### Problem to work on
Can you duplicate the part of the Edwin Booth interview starting with "Edwin Booth &" and going on through "by Lincoln’s death.", word for word?

### Document segment
---

Edwin Booth & American Grief: An Interview with Elizabeth Reese

Tragedy is frequently a family affair. Madness can be generational, trickling down the family tree and affecting individuals in similar ways. In the Booth family of thespians, the 19th Century stage became integral in how they lived their lives and how their tales are still told today. Elizabeth Reese, a Washington, D.C.-based historian of grief and public memory, researches the complicated family ties of the Booth brothers: Junius Jr., Edwin, and John. Overshadowed by youngest brother John’s assassination of Abraham Lincoln, Edwin persevered through the aftermath – balancing condemnation of John’s actions while honoring his memory. “I believe all Booths are more or less eccentric,” Edwin once wrote, embracing his own theatrical career as the Booth name became tarnished and stained by Lincoln’s death.

Elizabeth Reese in the “Booth Room” at The Players, NYC (2025). Edwin’s apartment from 1888-1893.

What made you interested in researching Edwin Booth?

---

### Records
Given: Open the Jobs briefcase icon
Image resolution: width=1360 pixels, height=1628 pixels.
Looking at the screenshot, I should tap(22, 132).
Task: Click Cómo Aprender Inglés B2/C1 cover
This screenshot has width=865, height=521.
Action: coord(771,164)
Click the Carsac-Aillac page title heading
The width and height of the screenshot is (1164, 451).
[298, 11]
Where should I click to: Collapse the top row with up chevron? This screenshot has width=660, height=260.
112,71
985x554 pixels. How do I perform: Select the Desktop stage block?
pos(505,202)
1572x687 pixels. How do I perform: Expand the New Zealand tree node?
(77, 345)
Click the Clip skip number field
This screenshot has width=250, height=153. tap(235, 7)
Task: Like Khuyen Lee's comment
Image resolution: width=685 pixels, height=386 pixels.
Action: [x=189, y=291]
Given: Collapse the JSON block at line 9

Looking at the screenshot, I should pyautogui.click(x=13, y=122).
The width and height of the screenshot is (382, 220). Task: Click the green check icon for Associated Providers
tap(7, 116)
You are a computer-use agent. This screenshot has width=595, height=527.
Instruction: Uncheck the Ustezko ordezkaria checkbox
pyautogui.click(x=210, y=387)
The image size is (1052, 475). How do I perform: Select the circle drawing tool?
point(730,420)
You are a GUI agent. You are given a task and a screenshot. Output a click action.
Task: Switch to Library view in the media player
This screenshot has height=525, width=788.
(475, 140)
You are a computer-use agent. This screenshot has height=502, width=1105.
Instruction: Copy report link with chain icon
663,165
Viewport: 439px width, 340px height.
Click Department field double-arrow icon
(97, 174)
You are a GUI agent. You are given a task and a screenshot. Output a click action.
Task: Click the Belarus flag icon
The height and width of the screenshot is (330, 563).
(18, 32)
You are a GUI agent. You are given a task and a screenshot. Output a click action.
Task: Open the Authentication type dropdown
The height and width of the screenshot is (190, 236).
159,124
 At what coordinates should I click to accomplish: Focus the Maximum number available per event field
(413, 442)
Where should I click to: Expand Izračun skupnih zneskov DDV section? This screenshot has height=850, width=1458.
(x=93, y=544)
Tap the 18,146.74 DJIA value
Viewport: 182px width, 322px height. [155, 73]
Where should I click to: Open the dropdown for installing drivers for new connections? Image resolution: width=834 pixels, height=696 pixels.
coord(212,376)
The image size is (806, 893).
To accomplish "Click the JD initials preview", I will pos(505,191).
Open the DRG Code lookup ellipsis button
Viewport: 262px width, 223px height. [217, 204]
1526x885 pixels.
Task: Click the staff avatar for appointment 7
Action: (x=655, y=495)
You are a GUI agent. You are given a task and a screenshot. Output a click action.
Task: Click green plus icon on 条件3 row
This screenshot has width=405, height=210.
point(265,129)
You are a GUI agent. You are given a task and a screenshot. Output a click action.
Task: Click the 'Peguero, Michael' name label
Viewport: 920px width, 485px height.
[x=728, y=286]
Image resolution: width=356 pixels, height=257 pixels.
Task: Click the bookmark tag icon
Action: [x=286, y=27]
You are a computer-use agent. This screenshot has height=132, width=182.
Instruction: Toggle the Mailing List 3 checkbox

---

### Written response
Edwin Booth & American Grief: An Interview with Elizabeth Reese

Tragedy is frequently a family affair. Madness can be generational, trickling down the family tree and affecting individuals in similar ways. In the Booth family of thespians, the 19th Century stage became integral in how they lived their lives and how their tales are still told today. Elizabeth Reese, a Washington, D.C.-based historian of grief and public memory, researches the complicated family ties of the Booth brothers: Junius Jr., Edwin, and John. Overshadowed by youngest brother John’s assassination of Abraham Lincoln, Edwin persevered through the aftermath – balancing condemnation of John’s actions while honoring his memory. “I believe all Booths are more or less eccentric,” Edwin once wrote, embracing his own theatrical career as the Booth name became tarnished and stained by Lincoln’s death.